Love as a cycle of gaining and losing, joy and sorrow

We will feel togetherness and separateness. We will gain and lose. This in itself is love, as per Richard Powers: "Love is the feedback cycle of longing, belonging, loss. Anti-Hebbian: the firing links get weaker."

And as per Frank S. Robinson:

"Love is also a feedback loop. You push each other's buttons, doing and saying things that feed the attraction. Sometimes it can even be intensified by indifference or rejection, making the person seem even more desirable. But positive feedback works better. The fact is that, generally, we want to be in love, and given halfway reasonable material to work with, our psyches will try to make it happen."

Or that feedback loop, that cycle, whatever it really is, may be rationalized or explained by love, or called by the name of love, as per Albert Camus: "We have to fall in love if only to provide an alibi for the random despair we were going to feel anyway."

In any case, it is an experience we share in common. H. Jackson Brown, Jr.: "Remember that everyone you meet is afraid of something, loves something, and has lost something."

On one interpretation, we must earn what is good and important in our lives, as stated by a character in a novel by Gregory David Roberts, and we earn it through love.

"I think that we all, each one of us, we all have to earn our future," she said slowly. I think the future is like anything else that's important. It has to be earned. If we don't earn it, we don't have a future at all. And if we don't earn it, if we don't deserve it, we have to live in the present, more or less forever. Or worse, we have to live in the past. I think that's probably what love is – a way of earning the future."

If this is true, then we cannot be cautious about it. Bertrand Russell: "Of all forms of caution, caution in love is perhaps the most fatal to true happiness." And yet, the novelist Iain Pears: "You make her unhappy, then painted her sadness. That was cruel of you. You can love someone and make them unhappy..."

Sources

Richard Powers. Galatea 2.2. New York: Farrar Straus Giroux, 1995. p. 152.

Frank S. Robinson. The Case for Rational Optimism. New Brunswick, N.J. and London: Transaction Publishers, 2009. p. 109.

Albert Camus, quoted in the Prospect (U.K.), quoted in The Week, Aug. 22, 2014, p. 17.

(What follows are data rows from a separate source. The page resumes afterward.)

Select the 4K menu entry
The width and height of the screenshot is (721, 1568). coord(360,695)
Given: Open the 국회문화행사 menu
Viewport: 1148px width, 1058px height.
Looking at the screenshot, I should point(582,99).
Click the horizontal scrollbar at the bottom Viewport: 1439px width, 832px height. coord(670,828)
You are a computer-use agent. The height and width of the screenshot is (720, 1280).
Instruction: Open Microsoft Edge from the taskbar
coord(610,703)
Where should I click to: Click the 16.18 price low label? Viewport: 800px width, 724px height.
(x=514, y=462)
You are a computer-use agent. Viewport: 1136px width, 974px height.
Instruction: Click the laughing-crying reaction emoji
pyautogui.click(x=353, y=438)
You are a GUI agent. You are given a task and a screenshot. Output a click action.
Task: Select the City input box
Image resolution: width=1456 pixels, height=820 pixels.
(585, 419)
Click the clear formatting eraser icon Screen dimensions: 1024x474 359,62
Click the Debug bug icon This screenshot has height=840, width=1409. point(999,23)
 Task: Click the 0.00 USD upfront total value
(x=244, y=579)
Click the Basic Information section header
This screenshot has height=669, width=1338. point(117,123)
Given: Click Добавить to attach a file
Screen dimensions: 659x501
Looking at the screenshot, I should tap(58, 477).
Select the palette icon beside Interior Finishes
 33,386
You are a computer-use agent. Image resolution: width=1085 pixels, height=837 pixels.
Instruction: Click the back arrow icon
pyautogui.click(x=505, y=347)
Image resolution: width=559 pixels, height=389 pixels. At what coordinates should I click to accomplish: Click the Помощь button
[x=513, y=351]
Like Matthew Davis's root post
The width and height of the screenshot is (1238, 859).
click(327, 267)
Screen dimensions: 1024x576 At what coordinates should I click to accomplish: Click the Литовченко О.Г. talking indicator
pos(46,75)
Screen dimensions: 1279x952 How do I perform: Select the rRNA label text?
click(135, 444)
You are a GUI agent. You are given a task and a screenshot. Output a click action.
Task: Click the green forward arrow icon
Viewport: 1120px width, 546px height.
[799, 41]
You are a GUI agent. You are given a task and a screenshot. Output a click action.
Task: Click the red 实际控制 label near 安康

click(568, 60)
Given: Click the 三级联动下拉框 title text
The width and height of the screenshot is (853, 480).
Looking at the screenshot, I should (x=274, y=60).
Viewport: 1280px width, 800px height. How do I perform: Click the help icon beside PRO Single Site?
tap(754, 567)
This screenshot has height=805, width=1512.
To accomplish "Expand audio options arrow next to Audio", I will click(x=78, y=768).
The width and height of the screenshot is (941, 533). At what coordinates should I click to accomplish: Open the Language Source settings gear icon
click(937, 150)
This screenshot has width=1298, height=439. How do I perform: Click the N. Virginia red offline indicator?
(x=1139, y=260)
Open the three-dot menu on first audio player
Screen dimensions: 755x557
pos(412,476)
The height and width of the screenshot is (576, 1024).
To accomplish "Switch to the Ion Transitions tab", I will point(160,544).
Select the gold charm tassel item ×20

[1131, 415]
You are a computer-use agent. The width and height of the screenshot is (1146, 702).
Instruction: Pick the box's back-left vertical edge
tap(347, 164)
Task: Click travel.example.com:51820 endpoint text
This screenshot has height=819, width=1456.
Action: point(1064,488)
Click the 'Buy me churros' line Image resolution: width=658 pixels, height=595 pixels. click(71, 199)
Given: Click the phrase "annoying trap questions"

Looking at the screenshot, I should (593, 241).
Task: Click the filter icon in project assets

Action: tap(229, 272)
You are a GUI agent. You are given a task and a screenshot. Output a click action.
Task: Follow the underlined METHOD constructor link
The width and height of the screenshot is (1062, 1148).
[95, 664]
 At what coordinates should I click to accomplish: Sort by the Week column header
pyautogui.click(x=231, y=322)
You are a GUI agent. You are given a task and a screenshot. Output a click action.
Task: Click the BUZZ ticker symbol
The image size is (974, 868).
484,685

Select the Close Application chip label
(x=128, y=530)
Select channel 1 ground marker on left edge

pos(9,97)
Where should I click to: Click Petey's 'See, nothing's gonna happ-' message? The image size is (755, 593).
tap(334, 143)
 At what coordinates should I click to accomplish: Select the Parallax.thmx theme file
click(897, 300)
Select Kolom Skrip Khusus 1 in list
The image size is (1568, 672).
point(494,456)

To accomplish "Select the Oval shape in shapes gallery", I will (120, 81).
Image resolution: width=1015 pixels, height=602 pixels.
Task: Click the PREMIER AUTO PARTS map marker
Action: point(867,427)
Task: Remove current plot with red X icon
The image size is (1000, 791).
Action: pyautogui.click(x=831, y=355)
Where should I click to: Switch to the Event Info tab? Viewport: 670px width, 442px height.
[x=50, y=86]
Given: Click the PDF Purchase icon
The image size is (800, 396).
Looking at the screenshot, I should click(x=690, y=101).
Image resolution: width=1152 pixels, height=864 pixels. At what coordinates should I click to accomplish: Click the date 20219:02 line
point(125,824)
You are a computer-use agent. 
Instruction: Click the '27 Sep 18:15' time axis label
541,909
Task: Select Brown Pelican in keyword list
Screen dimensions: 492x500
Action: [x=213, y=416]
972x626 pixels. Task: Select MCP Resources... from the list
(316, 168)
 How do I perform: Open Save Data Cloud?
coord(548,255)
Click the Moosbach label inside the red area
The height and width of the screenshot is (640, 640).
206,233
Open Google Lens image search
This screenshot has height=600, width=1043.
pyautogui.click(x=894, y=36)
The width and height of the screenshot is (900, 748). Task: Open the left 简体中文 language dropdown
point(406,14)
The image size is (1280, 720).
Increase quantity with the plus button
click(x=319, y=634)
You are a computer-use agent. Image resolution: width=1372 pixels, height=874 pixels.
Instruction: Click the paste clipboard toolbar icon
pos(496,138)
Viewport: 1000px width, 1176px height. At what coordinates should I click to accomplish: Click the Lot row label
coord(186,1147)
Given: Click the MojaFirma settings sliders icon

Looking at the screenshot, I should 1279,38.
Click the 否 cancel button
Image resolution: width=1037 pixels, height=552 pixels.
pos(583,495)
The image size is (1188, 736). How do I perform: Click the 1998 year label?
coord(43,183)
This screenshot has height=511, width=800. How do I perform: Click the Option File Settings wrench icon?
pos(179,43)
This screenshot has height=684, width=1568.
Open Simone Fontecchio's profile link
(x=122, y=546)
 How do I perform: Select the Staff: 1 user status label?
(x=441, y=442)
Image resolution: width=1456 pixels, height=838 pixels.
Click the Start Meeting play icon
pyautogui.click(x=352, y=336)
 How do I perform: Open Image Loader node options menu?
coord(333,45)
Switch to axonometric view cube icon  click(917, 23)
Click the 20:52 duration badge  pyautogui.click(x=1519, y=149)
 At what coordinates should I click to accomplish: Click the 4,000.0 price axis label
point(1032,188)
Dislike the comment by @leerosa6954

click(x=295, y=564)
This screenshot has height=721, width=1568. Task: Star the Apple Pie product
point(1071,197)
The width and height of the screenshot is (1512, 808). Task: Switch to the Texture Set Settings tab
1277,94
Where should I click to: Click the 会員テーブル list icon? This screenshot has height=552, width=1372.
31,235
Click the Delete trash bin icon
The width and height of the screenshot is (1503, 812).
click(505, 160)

H. Jackson Brown Jr. Quoted on the "Sunbeams" page of The Sun, February 2006, p. 48.

Gregory David Roberts. Shantaram. New York: St. Martin's Griffin, 2003. p. 91.

Bertrand Russell, quoted in the Associated Press, quoted in The Week, Aug. 29, 2014, p. 17.

The character of Julia, to a painter. Iain Pears. The Dream of Scipio. New York: Riverhead Books, 2002. p 101.